In its opinion in Dewsnup v. Timm, 502 U.S. 410 (1992) the Supreme Court held that a debtor may not under § 506(d) of the Bankruptcy Code, strip down a partially undersecured mortgage lien against his home to the value of the lender’s collateral.  In its recent opinion in Bank of America, N.A. v. Caulkett, 135 S. Ct. 1995 (2015), the Court has extended that reasoning to prohibit a debtor from stripping off a fully undersecured mortgage lien under § 506(d).  In Caulkett, the debtor argued that the Court’s reasoning in Dewsnup applied only to partially secured liens and did not apply to fully secured lines.  The Court rejected that argument and held that its reasoning in Dewsnup applies equally to fully undersecured liens.

Interestingly, the Court noted early in its opinion in Caulkettthat a straightforward reading of § 506 supported the debtor’s contention.  Section 506(a)(1) provides that “an allowed claim of a creditor secured by a lien on property . . . is a secured claim to the extent of the value of such creditor’s interest in . . . such property,” and further provides that such claim “is an unsecured claim to the extent that the value of such creditor’s interest . . . is less than the amount of such allowed claim.”  Section 506(d) provides that “to the extent that a lien secures a claim against the debtor that is not an allowed secured claim, such lien is void.”  Although acknowledging that the debtor’s contention was reasonably in light of the statutory language, the Court held that its reasoning in Dewsnupprecluded a ruling in favor of the debtor.

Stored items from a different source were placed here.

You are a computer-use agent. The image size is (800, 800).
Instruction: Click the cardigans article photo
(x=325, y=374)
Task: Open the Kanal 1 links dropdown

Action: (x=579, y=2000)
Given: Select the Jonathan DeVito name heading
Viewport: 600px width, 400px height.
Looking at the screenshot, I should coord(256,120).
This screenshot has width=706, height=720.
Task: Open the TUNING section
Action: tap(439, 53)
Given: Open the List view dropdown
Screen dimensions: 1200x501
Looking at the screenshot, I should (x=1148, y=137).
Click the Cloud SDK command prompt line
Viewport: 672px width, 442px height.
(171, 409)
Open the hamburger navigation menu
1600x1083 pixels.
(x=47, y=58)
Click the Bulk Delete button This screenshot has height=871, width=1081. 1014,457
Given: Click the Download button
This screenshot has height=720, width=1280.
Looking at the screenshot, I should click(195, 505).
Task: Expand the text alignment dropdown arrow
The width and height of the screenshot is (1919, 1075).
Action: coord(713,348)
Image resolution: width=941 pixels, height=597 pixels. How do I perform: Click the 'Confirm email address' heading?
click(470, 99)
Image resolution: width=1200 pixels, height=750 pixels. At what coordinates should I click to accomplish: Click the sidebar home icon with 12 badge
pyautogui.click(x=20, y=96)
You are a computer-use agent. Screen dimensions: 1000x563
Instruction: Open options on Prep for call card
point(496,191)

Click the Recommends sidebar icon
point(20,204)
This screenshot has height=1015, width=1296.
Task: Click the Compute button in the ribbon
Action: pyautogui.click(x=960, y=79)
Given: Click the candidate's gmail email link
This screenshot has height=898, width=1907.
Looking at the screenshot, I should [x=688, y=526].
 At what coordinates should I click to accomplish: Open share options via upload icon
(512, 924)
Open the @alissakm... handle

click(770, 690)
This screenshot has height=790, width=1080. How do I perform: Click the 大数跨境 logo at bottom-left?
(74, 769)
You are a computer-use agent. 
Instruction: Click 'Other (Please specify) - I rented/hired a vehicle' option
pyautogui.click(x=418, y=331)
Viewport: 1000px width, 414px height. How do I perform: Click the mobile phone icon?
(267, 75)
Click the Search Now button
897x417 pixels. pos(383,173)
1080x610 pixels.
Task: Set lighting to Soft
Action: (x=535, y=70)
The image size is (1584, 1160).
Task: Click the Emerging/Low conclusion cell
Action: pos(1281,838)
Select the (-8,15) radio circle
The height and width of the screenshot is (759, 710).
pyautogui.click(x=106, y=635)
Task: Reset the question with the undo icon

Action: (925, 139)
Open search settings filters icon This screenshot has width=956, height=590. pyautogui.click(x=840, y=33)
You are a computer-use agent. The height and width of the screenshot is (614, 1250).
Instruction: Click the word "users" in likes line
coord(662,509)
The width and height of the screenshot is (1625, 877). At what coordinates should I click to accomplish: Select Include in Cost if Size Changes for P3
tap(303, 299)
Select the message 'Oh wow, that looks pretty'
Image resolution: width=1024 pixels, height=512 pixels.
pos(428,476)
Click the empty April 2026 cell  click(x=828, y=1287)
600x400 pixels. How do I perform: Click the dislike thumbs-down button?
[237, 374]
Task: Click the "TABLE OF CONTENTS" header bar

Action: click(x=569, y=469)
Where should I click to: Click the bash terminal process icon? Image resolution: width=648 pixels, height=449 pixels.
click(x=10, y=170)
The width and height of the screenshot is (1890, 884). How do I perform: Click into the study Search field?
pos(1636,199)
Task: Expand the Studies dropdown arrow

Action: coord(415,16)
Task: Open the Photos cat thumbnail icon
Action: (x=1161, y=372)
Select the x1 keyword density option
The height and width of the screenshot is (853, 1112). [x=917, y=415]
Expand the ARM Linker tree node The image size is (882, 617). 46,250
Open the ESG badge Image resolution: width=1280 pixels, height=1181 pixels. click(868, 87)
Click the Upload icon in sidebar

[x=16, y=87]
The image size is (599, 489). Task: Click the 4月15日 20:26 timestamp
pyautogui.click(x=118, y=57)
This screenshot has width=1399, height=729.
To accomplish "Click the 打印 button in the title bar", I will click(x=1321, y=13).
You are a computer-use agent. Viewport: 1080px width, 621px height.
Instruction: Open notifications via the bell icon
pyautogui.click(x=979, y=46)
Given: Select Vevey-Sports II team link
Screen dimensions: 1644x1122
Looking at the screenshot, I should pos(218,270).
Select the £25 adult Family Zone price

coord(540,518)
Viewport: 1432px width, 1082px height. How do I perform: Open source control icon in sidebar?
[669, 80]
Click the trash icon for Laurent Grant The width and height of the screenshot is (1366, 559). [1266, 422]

The Court referred to its opinion in Dewsnup in the following words:  “Relying on policy considerations and its understanding of pre-Code practice, the Court concluded that if a claim ‘has been allowed’ pursuant to § 502 of the Code and is secured by a lien with recourse to the underlying collateral, it does not come within the scope of § 506(d). . . In other words, Dewsnup defined the term ‘secured claim’ in § 506(d) to mean a claim supported by a security interest in property, regardless of whether the value of that property would be sufficient to cover the claim.”  The court reiterated that § 506(d) comes into play to strip down or strip off a lien only if the claim itself has not been allowed.  The debtor argued that Dewsnup should be limited to its facts and should not be extended to fully undersecured claims.  However, the Court stated that such a holding would require it to read the same words in the statute differently depending on situational context, and would lead to arbitrary results in light of the shifting nature of real estate value.  As a result, the Court extended its reasoning in Dewsnup to fully undersecured liens, and concluded that a claim that is fully allowed and secured by a lien cannot be stripped down or stripped off under § 506(d).